Ahí andábamos al momento en que la pandemia, del COVID-19, nos ha puesto de relieve el fracaso de las instituciones políticas-sanitarias y científicas, en diferente grado. En España, el precio por la ineficiencia e ineptitud de los responsables ha alcanzado niveles aterradores, por muchos esfuerzos que se hagan para disimularlo. Hemos soportado, además, una preocupante experiencia política. Llevamos más de dos meses de reclusión severa con cierta relajación, solo desde hace pocos días, en lo que se ha dado en llamar la «desescalada».
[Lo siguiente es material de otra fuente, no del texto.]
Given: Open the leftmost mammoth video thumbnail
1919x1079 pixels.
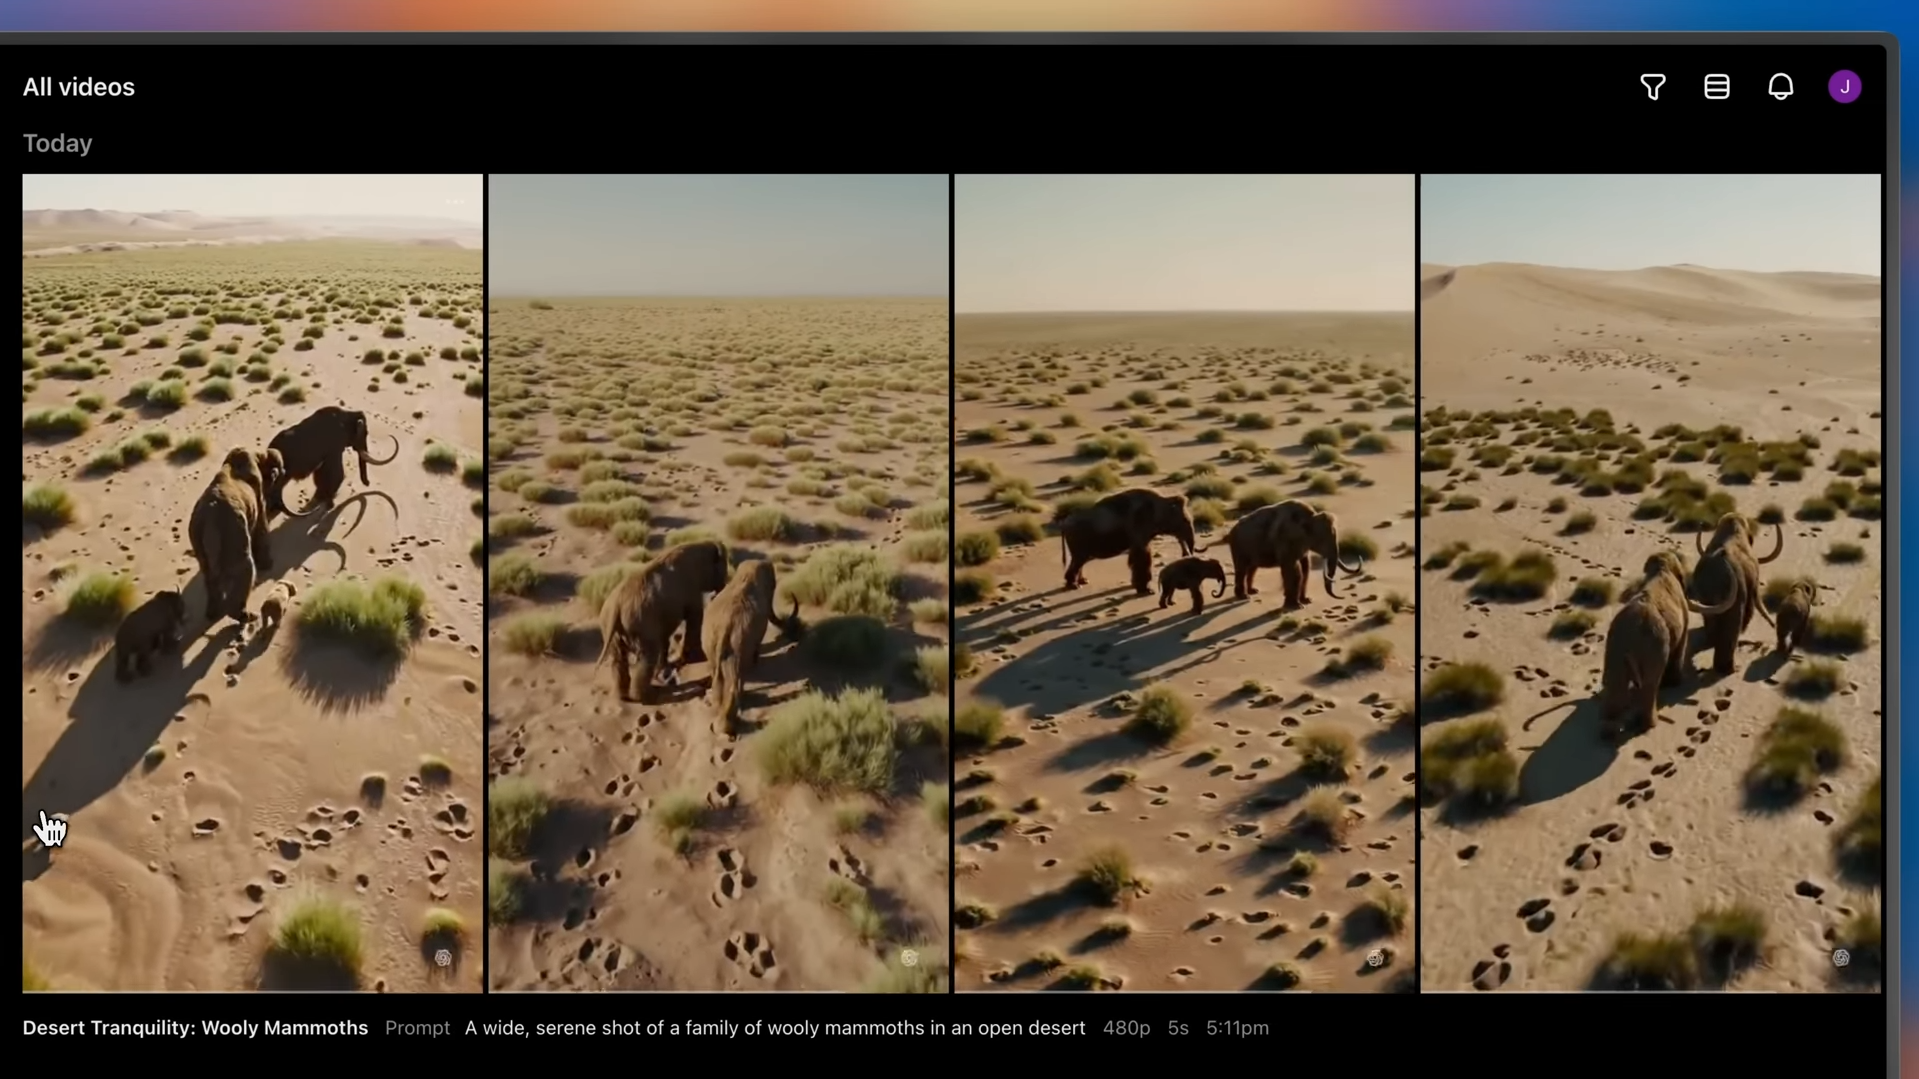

A golpe de decreto, con el BOE cual espada de Damocles sobre los ciudadanos, en «estado de alarma», que tiende a perpetuarse, se ha impuesto una obediencia pastueña, sin importar si lo ordenado hace referencia a la lucha contra la enfermedad, o a otros asuntos, de trascendental importancia, que nada tienen que ver con los «partes de operaciones» del binomio Simón-Illa. Aislados, atemorizados por el virus o por la amenaza del desempleo; desorientados; marginados de cualquier decisión que suspende o amenaza con eliminar nuestros derechos, hemos soportado un juego de utilización farisaica de las instituciones democráticas. Hemos cedido parcelas de libertad cuya recuperación resultará difícil, según demuestra la experiencia histórica.
Se ha tratado de imponer por todos los medios, nunca mejor dicho, la doctrina oficial, como si fuera la única legítima. Se ha «sacralizado» la democracia, para hurtarla a la crítica racional. No han tenido en cuenta, o sí, que como advertía Silone ese camino es el propio de las dictaduras, donde la gente recita en lugar de pensar. No es el único motivo de preocupación, pues la amenaza de deshumanización se ha hecho patente también en otros aspectos.
En todo este tiempo han jugado un notable papel, alguno de los instrumentos que posibilitan un mundo nuevo, pero mostrando luces y sombras en su aplicación. Ha llegado la hora de buscar en un renacimiento espiritual lo mejor de los seres humanos, como la palanca más segura para seguir protagonizando, al menos, el paso a ese trampantojo llamado la «nueva normalidad».